▶ KUTIPAN YANG DIBERIKAN
Kita Kembali Dari Jihad Aksiden Menuju Jihad Pikiran

Taman Surga

Rumi berkata,

“Sudah lama aku ingin bertemu denganmu tapi aku tahu kau sedang sibuk dengan kemaslahatan manusia, jadi aku tidak ingin memberatkanmu.”

Amir menjawab,

“Ini memang sudah menjadi kewajibanku. Tapi sekarang kesibukan-kesibukanku ini telah selesai, jadi aku siap untuk melayanimu.”

Maulana Rumi berkata,

“Tidak ada bedanya. Semuanya sama. Dalam dirimu ada kebaikan yang membuat semuanya menjadi sama. Bagaimana seseorang bisa berbicara tentang kesusahan? Akan tetapi, karena aku tahu sekarang kalian adalah orang-orang yang dipenuhi oleh perbuatan-perbuatan baik dan bermanfaat, maka aku akan menemui kalian.”

Sekarang kita akan membahas tentang satu masalah: Jika ada seseorang yang memiliki banyak anak dan yang lainnya tidak, apakah mungkin untuk mengambil anak dari orang pertama dan kemudian diberikan kepada orang kedua?

Ulama Zahiriyyah berkata,

“Kamu ambil saja anak dari orang yang pertama itu lalu kau berikan kepada orang yang kedua.”

Jika kamu renungkan baik-baik, sebenarnya orang yang tak memiliki anak itulah yang memiliki anak. Misalnya ada seorang wali, yang memiliki permata di hatinya, memukul seseorang hingga membuat kepala, hidung, dan rahangnya terluka. Setiap orang berkata bahwa orang yang dipukul adalah orang yang dizalimi, tapi sebenarnya orang yang dizalimi itulah yang memukul (yang menzalimi). Orang yang zalim adalah mereka yang melakukan sesuatu untuk untuk kemaslahatannya dirinya sendiri. Ia yang menerima kepalan tangan dan dihantam kepalanya adalah orang zalim itu sendiri dan orang yang memukul ini pasti adalah orang yang dizalimi. Hal ini dikarenakan ia yang memiliki permata di hatinya, karena ia fana dalam kemuliaan Tuhannya, dan karena yang dilakukannya adalah perbuatan Allah SWT. Sementara Allah tak mungkin dikatakan sebagai Dzat yang Zalim. Sama halnya ketika nabi Muhammad Saw. membunuh, menumpahkan darah, dan menginvasi, sebenarnya merekalah yang zalim dan nabi Muhammad adalah yang orang yang dizalimi.

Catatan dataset
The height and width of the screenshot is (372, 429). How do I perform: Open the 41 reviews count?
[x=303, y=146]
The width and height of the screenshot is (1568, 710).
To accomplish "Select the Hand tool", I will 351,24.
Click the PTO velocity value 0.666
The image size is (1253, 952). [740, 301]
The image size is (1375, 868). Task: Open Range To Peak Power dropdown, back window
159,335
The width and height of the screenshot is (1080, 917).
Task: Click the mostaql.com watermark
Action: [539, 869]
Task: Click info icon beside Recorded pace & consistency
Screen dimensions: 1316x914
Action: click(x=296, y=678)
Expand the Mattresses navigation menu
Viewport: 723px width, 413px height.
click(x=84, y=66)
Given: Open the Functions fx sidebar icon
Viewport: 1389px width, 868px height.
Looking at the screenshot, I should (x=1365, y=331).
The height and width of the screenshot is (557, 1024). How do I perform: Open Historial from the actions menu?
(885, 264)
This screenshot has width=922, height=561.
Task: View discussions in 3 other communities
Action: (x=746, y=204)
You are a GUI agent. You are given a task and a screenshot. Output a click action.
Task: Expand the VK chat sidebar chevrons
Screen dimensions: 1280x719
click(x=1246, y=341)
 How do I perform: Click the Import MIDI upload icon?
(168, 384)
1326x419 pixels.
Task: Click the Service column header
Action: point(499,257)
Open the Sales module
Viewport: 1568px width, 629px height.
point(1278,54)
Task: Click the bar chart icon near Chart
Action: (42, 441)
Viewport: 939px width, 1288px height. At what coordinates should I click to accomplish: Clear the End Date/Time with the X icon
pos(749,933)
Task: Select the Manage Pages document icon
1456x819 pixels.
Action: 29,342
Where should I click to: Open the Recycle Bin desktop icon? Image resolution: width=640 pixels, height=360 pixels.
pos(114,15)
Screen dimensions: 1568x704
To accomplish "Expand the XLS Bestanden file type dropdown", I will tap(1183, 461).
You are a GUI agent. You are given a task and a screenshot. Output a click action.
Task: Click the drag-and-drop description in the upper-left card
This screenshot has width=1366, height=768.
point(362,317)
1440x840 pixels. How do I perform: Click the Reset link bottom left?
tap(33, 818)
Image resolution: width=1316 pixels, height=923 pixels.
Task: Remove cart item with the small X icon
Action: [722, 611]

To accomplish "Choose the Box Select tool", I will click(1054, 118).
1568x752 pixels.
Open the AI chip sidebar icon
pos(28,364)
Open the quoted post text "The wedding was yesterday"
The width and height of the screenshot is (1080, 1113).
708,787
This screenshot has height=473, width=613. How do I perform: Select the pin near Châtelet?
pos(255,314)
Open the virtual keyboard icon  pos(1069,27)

▶ YANG HARUS DIKERJAKAN
(A) Apakah setiap pernyataan berikut sesuai dengan kutipan tentang Rumi dan Amir? Jawab ya atau tidak untuk masing-masing, lalu kutip persis kata-kata dari kutipan itu yang menjadi penentunya. (i) Amir mengatakan bahwa kesibukannya sudah selesai. (ii) Ulama Zahiriyyah melarang mengambil anak dari orang yang pertama. (iii) Rumi mengatakan bahwa semuanya sama.
(B) Salin tanpa perubahan bagian dari kutipan tentang Rumi dan Amir, dimulai dari kata-kata yang memuat "Sekarang kita akan" dan diakhiri dengan "kepada orang kedua?".

▶ JAWABAN YANG DIBERIKAN
(A)
(i) Ya: "Tapi sekarang kesibukan-kesibukanku ini telah selesai, jadi aku siap untuk melayanimu."
(ii) Tidak: "Kamu ambil saja anak dari orang yang pertama itu lalu kau berikan kepada orang yang kedua."
(iii) Ya: "Tidak ada bedanya. Semuanya sama."

(B)
Sekarang kita akan membahas tentang satu masalah: Jika ada seseorang yang memiliki banyak anak dan yang lainnya tidak, apakah mungkin untuk mengambil anak dari orang pertama dan kemudian diberikan kepada orang kedua?